The reason they can say "0% for 18 months" is that I pay no interest if I give them something every month and the whole $15,350 by the "special terms end date," which is what they call the end of the 18-month period. That's it for the good news. I said the print is small and the language hard to understand, but one exception to that is a box at the upper-right of page 1 that says "Minimum Payment Due-----$505.75." I'm sure a common reaction to this information is, "Well, why would I pay them more than the minimum?" But notice that $505.75 x 18 = $9103.50 < $15,350. By paying the monthly minimum, you have only paid back about 60% of the debt at the "special terms end date," and now you pay interest.

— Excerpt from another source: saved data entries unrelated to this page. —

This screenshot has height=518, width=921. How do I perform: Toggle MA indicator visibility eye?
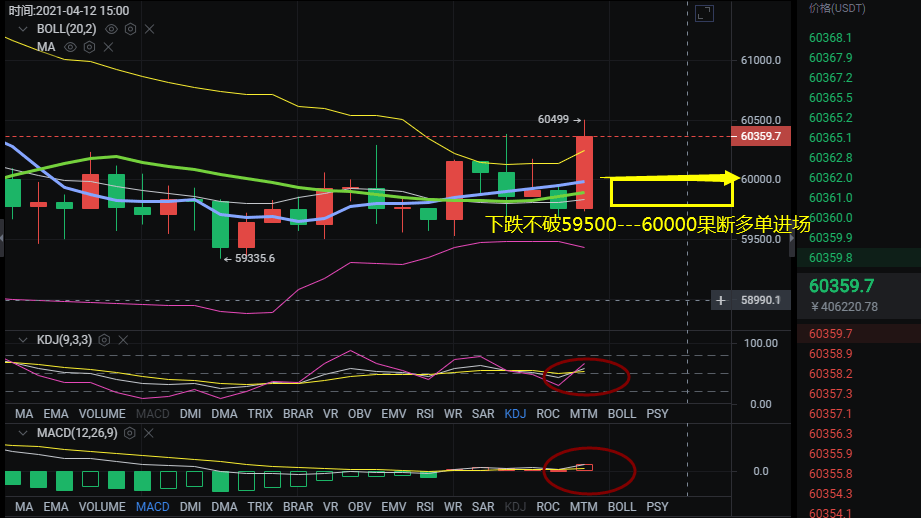pyautogui.click(x=70, y=47)
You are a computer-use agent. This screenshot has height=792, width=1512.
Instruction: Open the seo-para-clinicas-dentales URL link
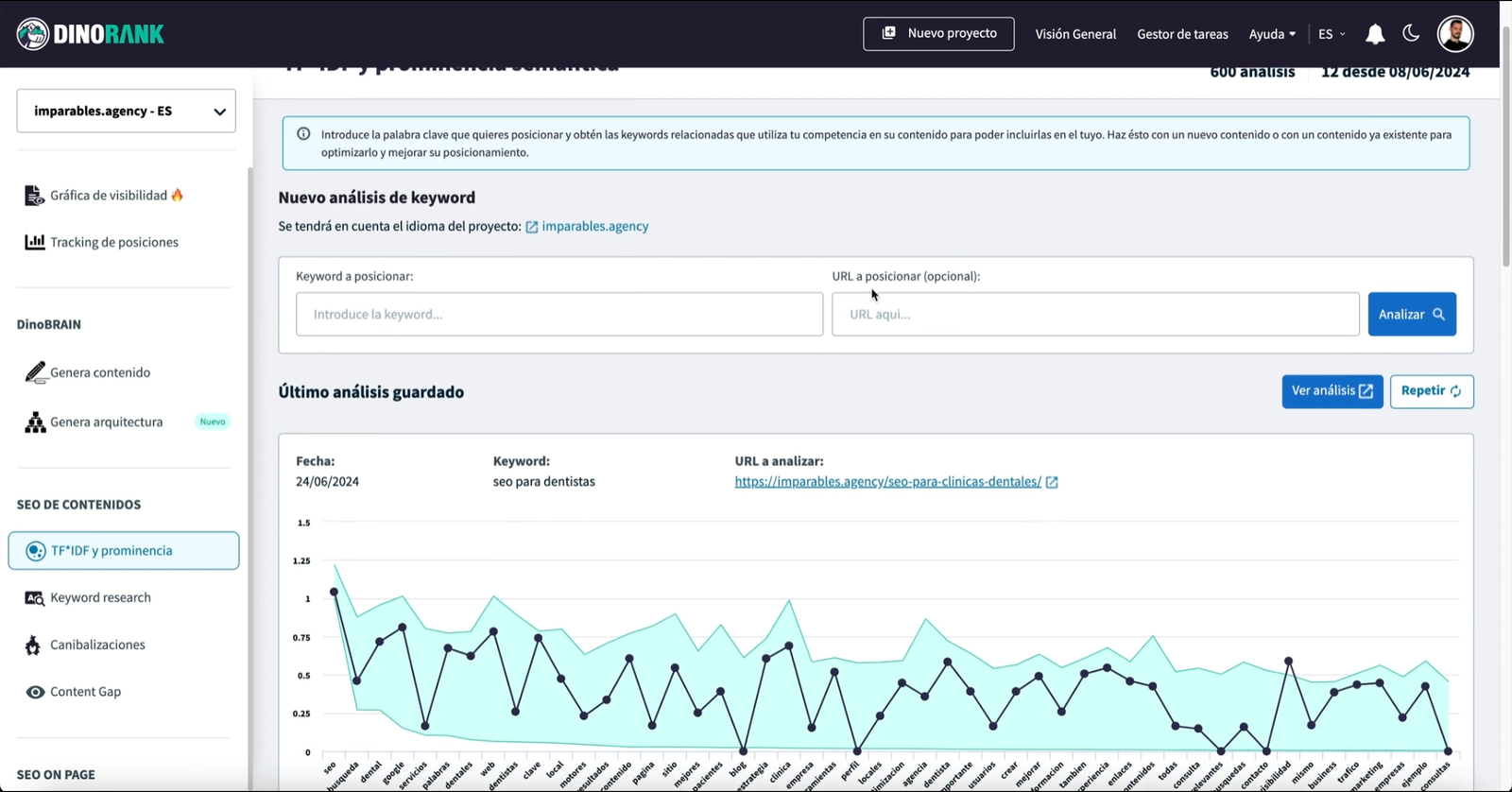pos(887,482)
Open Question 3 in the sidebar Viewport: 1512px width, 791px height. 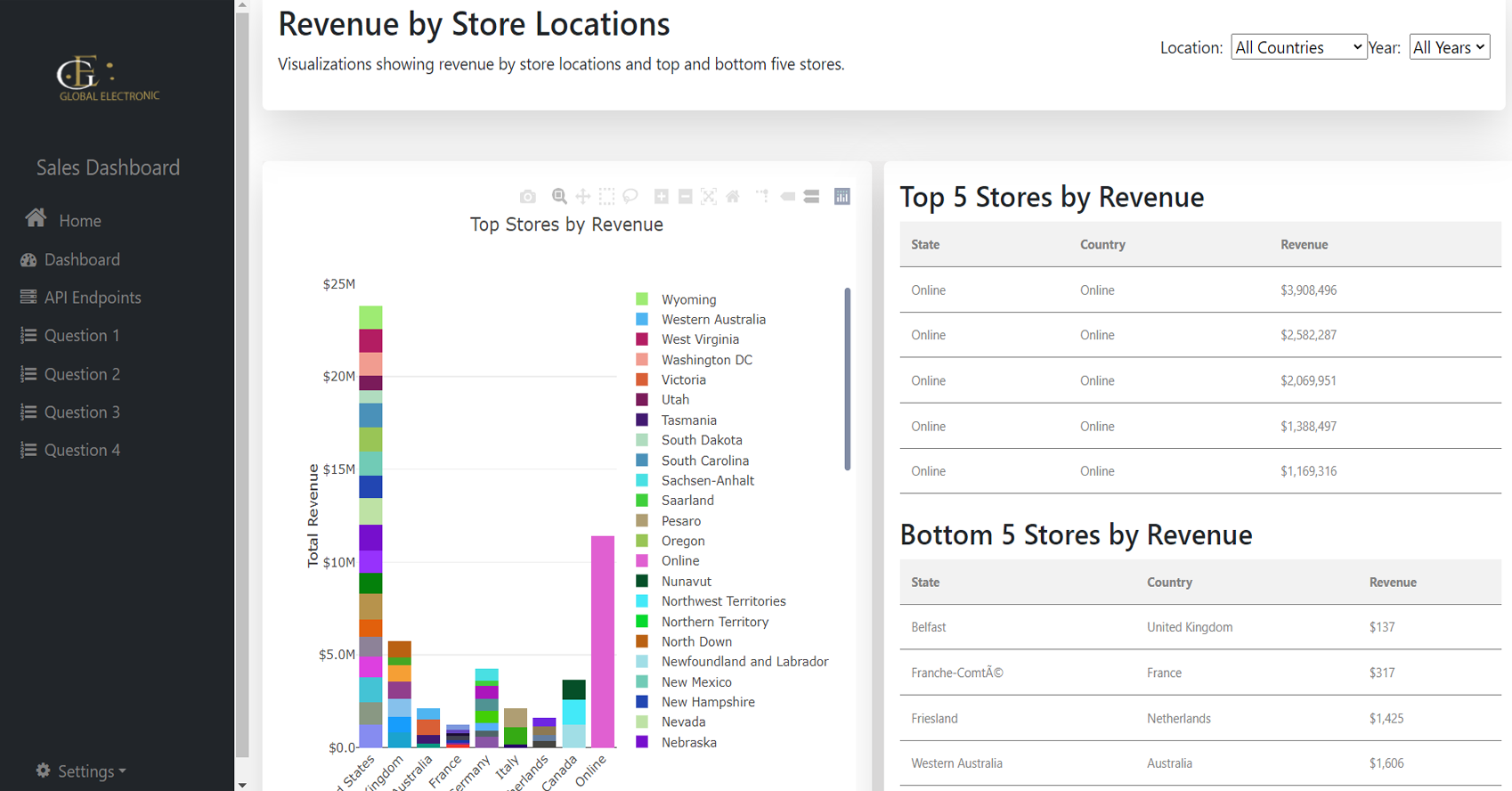(x=81, y=412)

The interest rate is 28.99%.
I guess that in my innocence I would have thought it was illegal to charge that amount of interest. It should be, but . . . lobbyists, Republicans, probably Joe Manchin. Willing lender, willing borrower, some will say. Not really. Remember, I got steered into this deal because I needed to heat my house and have hot water. I'm going to pay them off within 18 months but lots of people couldn't. According to Fortune, 57% of Americans cannot afford an unexpected $1000 expense. Wells Fargo: "Let's get these people to pay us for the rest of their lives!"
Send them a credit card in case they'd like to make some additional purchases.

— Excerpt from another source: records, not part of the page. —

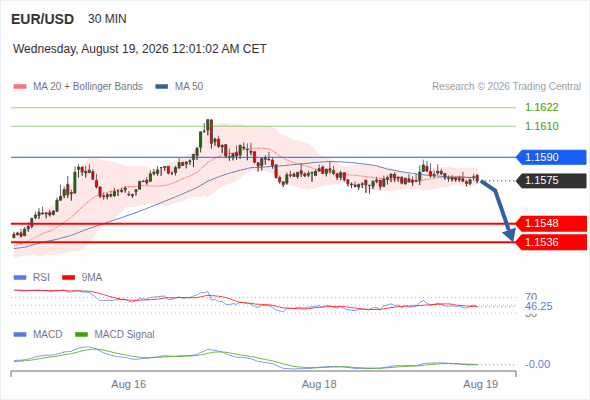Click the MA 50 blue legend swatch

(x=162, y=87)
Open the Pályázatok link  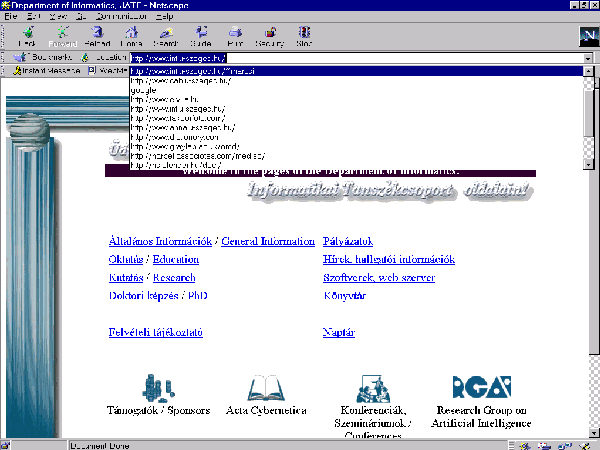[348, 241]
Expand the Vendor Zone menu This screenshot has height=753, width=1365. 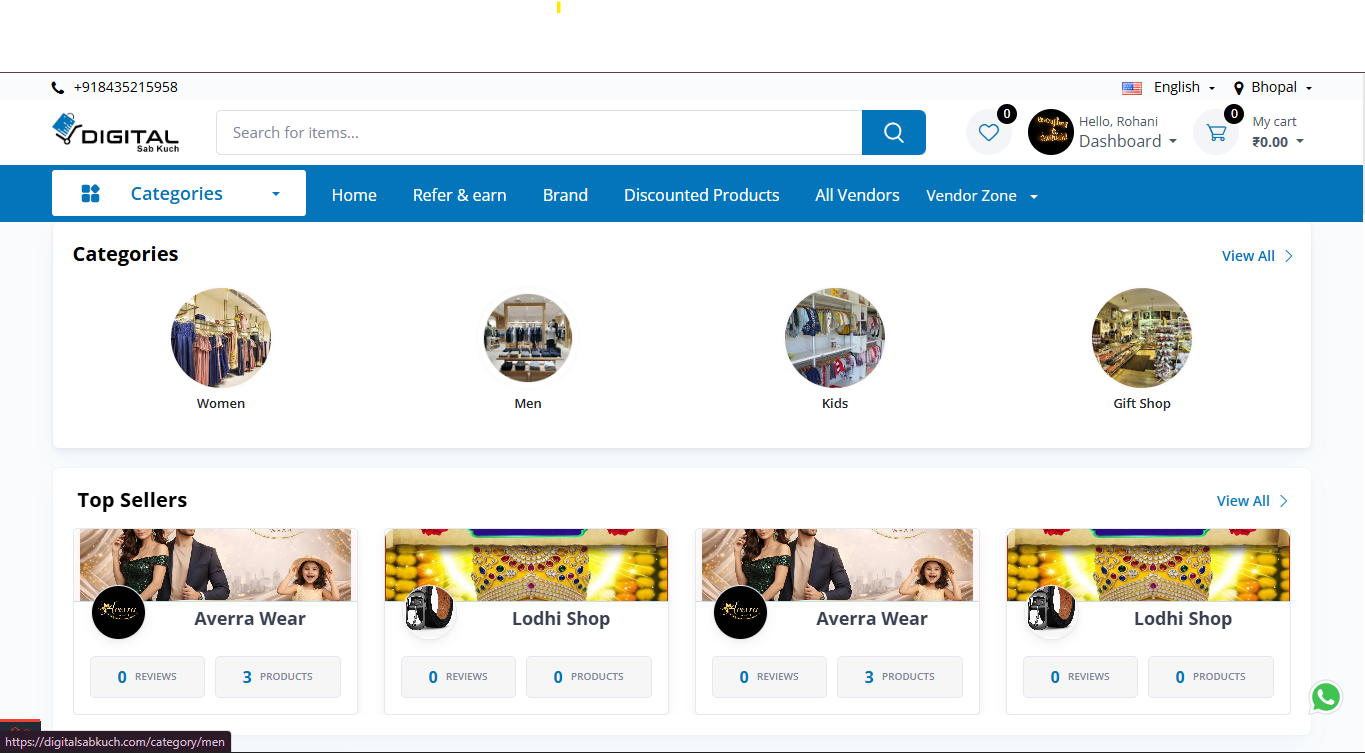click(981, 196)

I've now made two $900 payments, which is why my "special terms balance" on the portion of the statement shown below is down to $13,550.
But the "deferred interest charge" of $502.65 puzzled me until I read, on a different page:
We begin accruing interest on a purchase with No Interest if Paid in Full Terms on the date the purchase posts to your Account. We calculate interest on the purchase balance. This amount is called the deferred interest charge (see "Deferred Interest Charges" shown in the SPECIAL TERMS CALCULATION section of your statement). The deferred interest charge will not be added to the regular balance unless you do not pay the balance in full by the end of the special terms period (see Special Terms End Date shown in the SPECIAL TERMS CALCULATION section of your statement). You may avoid interest on the balance by paying it in full before the end of the special terms period.
This means that, while I am paying them at a rate that will result in no interest, they are keeping track of what the interest payment would be on the unpaid balance. If my rate of pay slows, and there is outstanding debt when the "special terms end date" arrives, the 28.99% is not applied against only the amount that remains unpaid at that time. Instead, all the "deferred interest" is added to the balance due, going back to the first month, when the 28.99% was applied to an average daily balance of roughly $15,000, plus the next month, when the exorbitant rate was calculated on an average daily balance of about $14,000, and so on—a total of thousands of dollars of interest, since the rate is usurious. The impact upon someone seduced into making the “minimum payment” would be calamitous.
And that's if they don't accept the invitation to use the credit card sent to them in the mail.
A perennial argument between "liberals" and "conservatives" concerns the degree to which private enterprise should be overseen and regulated by the government. "Get big government off our backs!" cries one side—because, it appears to me, they want to be free to boost their bottom line by gouging vulnerable people of modest means who are prone to landing in desperate situations. And they're succeeding—they're gouging them. I mean, I assume this loan they have me in isn't breaking any laws, and in that case they aren't being regulated enough.